= Variance reduction =

Mathematical procedure for reducing the variance of statistical estimators

The variance of randomly generated points within a unit square can be reduced through a stratification process.

In mathematics, more specifically in the theory of Monte Carlo methods, variance reduction is a procedure used to increase the precision of the estimates obtained for a given simulation or computational effort. Every output random variable from the simulation is associated with a variance which limits the precision of the simulation results. In order to make a simulation statistically efficient, i.e., to obtain a greater precision and smaller confidence intervals for the output random variable of interest, variance reduction techniques can be used.
The main variance reduction methods are
- common random numbers
- antithetic variates
- control variates
- importance sampling
- stratified sampling
- moment matching
- conditional Monte Carlo
- and quasi random variables (in Quasi-Monte Carlo method)

For simulation with black-box models subset simulation and line sampling can also be used. Under these headings are a variety of specialized techniques; for example, particle transport simulations make extensive use of "weight windows" and "splitting/Russian roulette" techniques, which are a form of importance sampling.

==Crude Monte Carlo simulation==
Suppose one wants to compute $z:= E(Z)$ with the random variable $Z$ defined on the probability space $(\Omega, \mathcal{F}, P)$. Monte Carlo does this by sampling i.i.d. copies $Z_{1}, . . ., Z_{R}$ of
$Z$ and then to estimate $z$ via the sample-mean estimator

$\overline{z} = \frac{1}{n}\sum_{i=1}^n Z_i$

Under further mild conditions such as $var(Z)< \infty$, a central limit theorem will apply such that for large $n \rightarrow \infty$, the distribution of $\overline{z}$ converges to a normal distribution with mean $z$ and standard error $\sigma/\sqrt{n}$. Because the standard deviation only converges towards $0$ at the rate $\sqrt{n}$, implying one needs to increase the number of simulations ($n$) by a factor of $4$ to halve the standard deviation of $\overline{z}$, variance reduction methods are often useful for obtaining more precise estimates for $z$ without needing very large numbers of simulations.

==Common Random Numbers (CRN)==

The common random numbers variance reduction technique is a popular and useful variance reduction technique which applies when we are comparing two or more alternative configurations (of a system) instead of investigating a single configuration. CRN has also been called correlated sampling, matched streams or matched pairs.

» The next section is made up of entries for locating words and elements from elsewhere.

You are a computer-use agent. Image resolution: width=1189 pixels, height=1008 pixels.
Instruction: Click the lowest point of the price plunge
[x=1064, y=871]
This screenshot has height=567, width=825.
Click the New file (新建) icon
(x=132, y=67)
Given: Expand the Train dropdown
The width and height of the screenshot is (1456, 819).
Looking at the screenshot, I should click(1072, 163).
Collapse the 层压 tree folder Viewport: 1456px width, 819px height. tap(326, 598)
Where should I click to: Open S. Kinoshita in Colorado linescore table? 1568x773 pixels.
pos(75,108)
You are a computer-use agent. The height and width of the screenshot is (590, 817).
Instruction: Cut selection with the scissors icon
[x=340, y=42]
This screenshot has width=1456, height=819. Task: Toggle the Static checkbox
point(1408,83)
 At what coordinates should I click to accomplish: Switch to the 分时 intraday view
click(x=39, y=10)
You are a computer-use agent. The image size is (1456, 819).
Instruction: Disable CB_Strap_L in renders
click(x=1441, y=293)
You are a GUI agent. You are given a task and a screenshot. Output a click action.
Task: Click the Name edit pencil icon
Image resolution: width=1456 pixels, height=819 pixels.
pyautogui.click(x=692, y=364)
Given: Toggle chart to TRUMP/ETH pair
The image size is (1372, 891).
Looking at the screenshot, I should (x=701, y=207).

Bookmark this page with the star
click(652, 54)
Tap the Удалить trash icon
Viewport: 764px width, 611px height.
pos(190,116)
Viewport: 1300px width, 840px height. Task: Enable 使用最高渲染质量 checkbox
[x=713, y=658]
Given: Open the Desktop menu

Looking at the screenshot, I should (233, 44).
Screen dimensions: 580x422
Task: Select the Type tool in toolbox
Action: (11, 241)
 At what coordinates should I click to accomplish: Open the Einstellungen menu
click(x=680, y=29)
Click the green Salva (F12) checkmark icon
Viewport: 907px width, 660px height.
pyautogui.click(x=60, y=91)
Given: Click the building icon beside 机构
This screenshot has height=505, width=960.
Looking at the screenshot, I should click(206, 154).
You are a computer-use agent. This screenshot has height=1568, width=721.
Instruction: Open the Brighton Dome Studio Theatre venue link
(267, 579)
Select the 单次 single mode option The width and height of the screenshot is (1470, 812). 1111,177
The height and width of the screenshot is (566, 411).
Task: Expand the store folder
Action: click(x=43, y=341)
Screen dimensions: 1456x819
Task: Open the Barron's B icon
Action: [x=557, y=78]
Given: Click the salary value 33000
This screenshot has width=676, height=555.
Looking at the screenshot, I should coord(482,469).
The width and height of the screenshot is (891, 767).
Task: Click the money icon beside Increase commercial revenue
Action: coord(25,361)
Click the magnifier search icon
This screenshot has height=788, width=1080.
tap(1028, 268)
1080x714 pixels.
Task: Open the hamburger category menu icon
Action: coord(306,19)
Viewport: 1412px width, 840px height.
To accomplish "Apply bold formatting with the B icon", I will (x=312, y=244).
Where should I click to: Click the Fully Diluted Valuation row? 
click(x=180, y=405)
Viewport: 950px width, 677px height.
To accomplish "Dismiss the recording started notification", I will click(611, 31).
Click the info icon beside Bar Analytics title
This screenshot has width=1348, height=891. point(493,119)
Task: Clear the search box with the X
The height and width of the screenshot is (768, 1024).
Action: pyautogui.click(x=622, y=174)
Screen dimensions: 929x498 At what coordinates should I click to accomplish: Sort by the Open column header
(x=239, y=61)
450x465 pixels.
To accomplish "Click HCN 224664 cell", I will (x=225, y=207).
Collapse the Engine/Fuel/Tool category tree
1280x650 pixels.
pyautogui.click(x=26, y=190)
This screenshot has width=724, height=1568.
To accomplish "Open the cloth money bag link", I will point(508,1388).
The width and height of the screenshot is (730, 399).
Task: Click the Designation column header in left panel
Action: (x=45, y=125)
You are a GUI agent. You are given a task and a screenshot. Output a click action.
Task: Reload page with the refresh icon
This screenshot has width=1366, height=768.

CRN requires synchronization of the random number streams, which ensures that in addition to using the same random numbers to simulate all configurations, a specific random number used for a specific purpose in one configuration is used for exactly the same purpose in all other configurations. For example, in queueing theory, if we are comparing two different configurations of tellers in a bank, we would want the (random) time of arrival of the N-th customer to be generated using the same draw from a random number stream for both configurations.

==Underlying principle of the CRN technique==

Suppose $X_{1j}$ and $X_{2j}$ are the observations from the first and second configurations on the j-th independent replication.

We want to estimate
$\xi= E(X_{1j})-E(X_{2j})=\mu_1-\mu_2. \,$

If we perform n replications of each configuration and let
$Z_j=X_{1j}-X_{2j} \quad\mbox{for } j=1,2,\ldots, n,$
then $E(Z_j)=\xi$ and $Z(n) = \frac{\sum_{j=1,\ldots,n} Z_j}{n}$ is an unbiased estimator of $\xi$.

And since the $Z_j$'s are independent identically distributed random variables,
$\operatorname{Var}[Z(n)] = \frac{\operatorname{Var}(Z_j)}{n} = \frac{\operatorname{Var}[X_{1j}] + \operatorname{Var}[X_{2j}] - 2 \operatorname{Cov}[X_{1j}, X_{2j}]}{n}.$

In case of independent sampling, i.e., no common random numbers used then Cov(X_{1j}, X_{2j}) = 0. But if we succeed to induce an element of positive correlation between X_{1} and X_{2} such that Cov(X_{1j}, X_{2j}) > 0, it can be seen from the equation above that the variance is reduced.

It can also be observed that if the CRN induces a negative correlation, i.e., Cov(X_{1j}, X_{2j}) < 0, this technique can actually backfire, where the variance is increased and not decreased (as intended).